→ Directions for this task: Exclude the pictures, then repeat the remaining data exactly.

→ Supplied data:

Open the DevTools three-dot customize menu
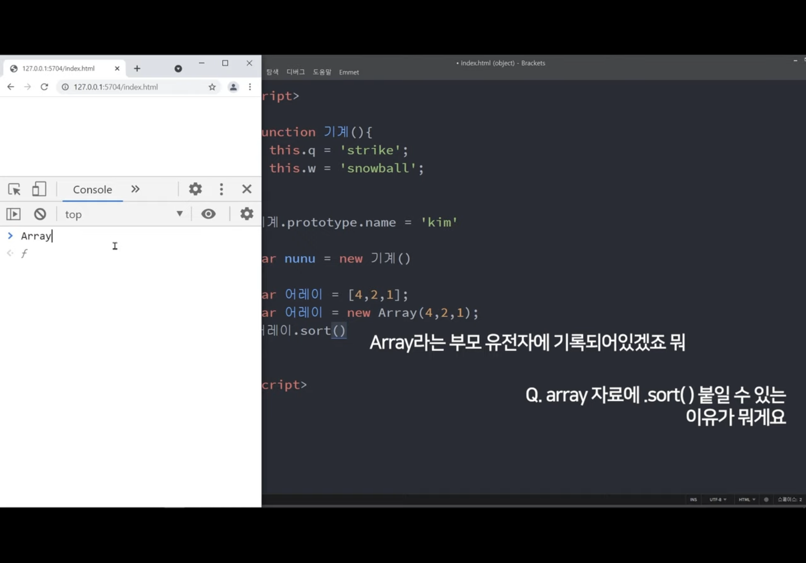Screen dimensions: 806x563 (x=221, y=189)
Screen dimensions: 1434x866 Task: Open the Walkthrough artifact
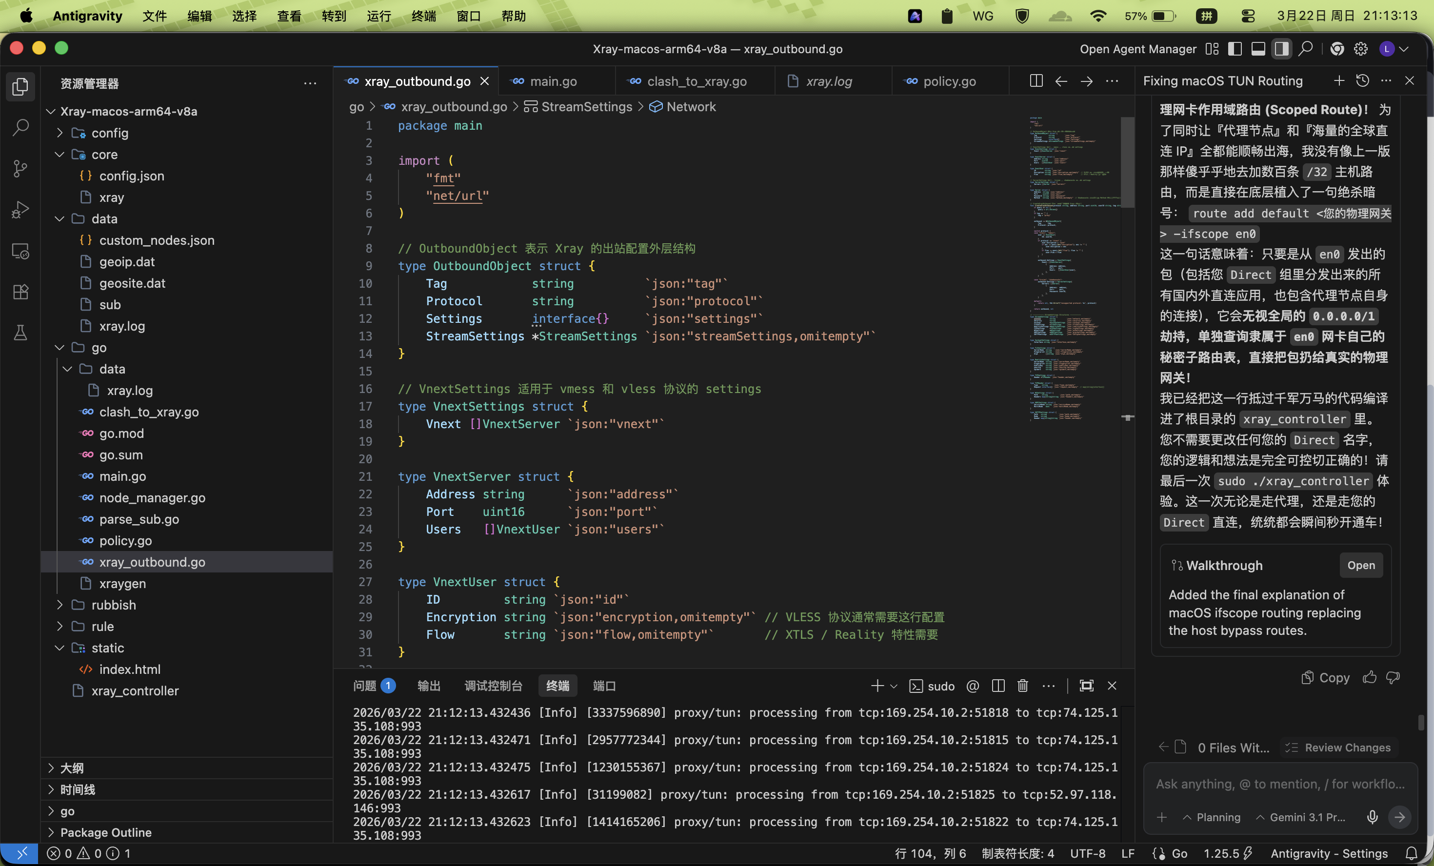(1361, 565)
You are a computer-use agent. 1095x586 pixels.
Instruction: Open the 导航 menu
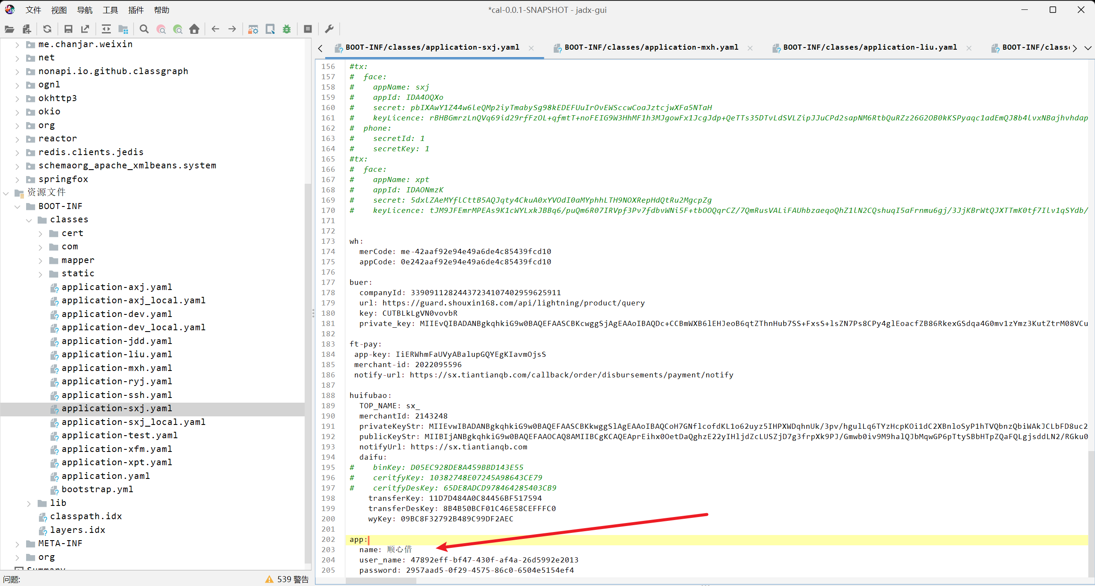(x=84, y=10)
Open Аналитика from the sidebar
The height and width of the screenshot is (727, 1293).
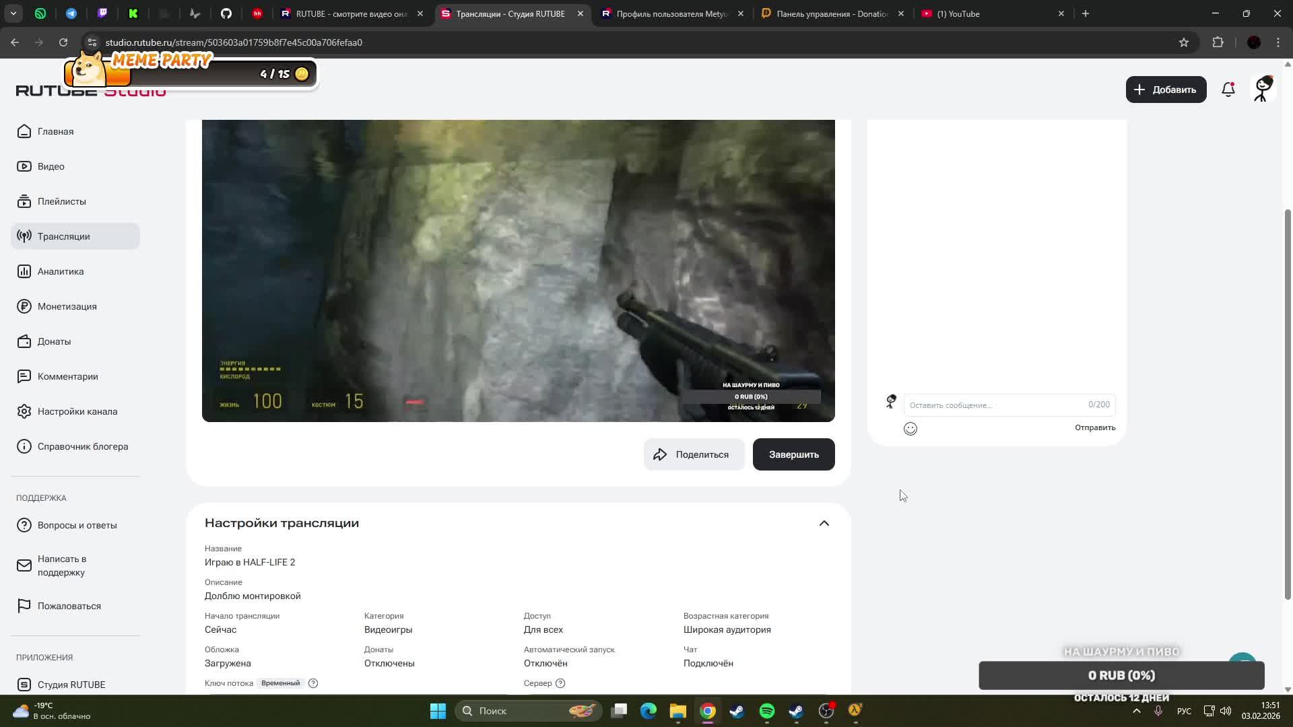[61, 271]
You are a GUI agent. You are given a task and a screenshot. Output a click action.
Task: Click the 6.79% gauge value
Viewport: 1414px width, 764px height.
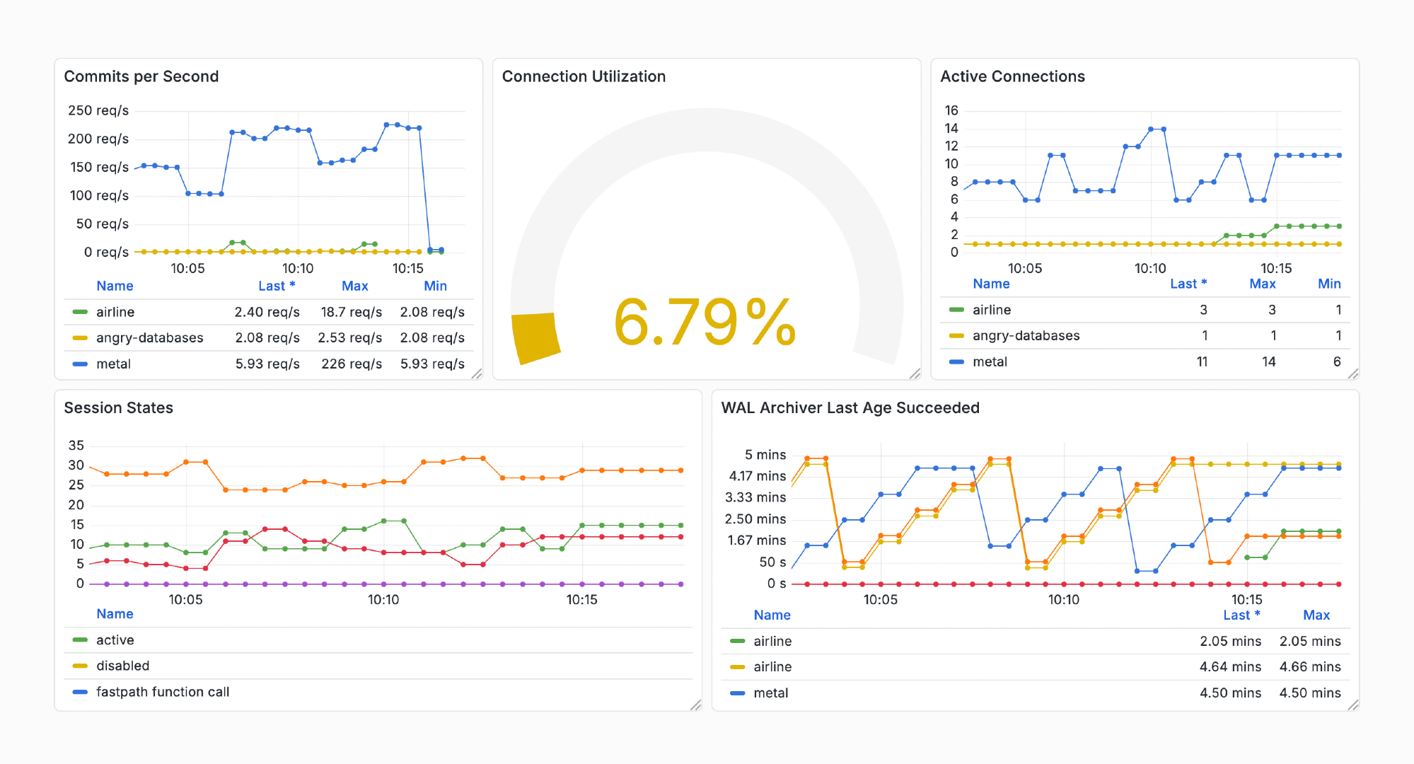[x=705, y=323]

→ Response box:
Open the DevTools three-dot customize menu
Screen dimensions: 806x563 (x=221, y=189)
Screen dimensions: 1434x866 Task: Open the Walkthrough artifact
(1361, 565)
You are a computer-use agent. 1095x586 pixels.
Instruction: Open the 导航 menu
(x=84, y=10)
Open Аналитика from the sidebar
The height and width of the screenshot is (727, 1293).
[61, 271]
You are a GUI agent. You are given a task and a screenshot. Output a click action.
Task: Click the 6.79% gauge value
Viewport: 1414px width, 764px height.
[x=705, y=323]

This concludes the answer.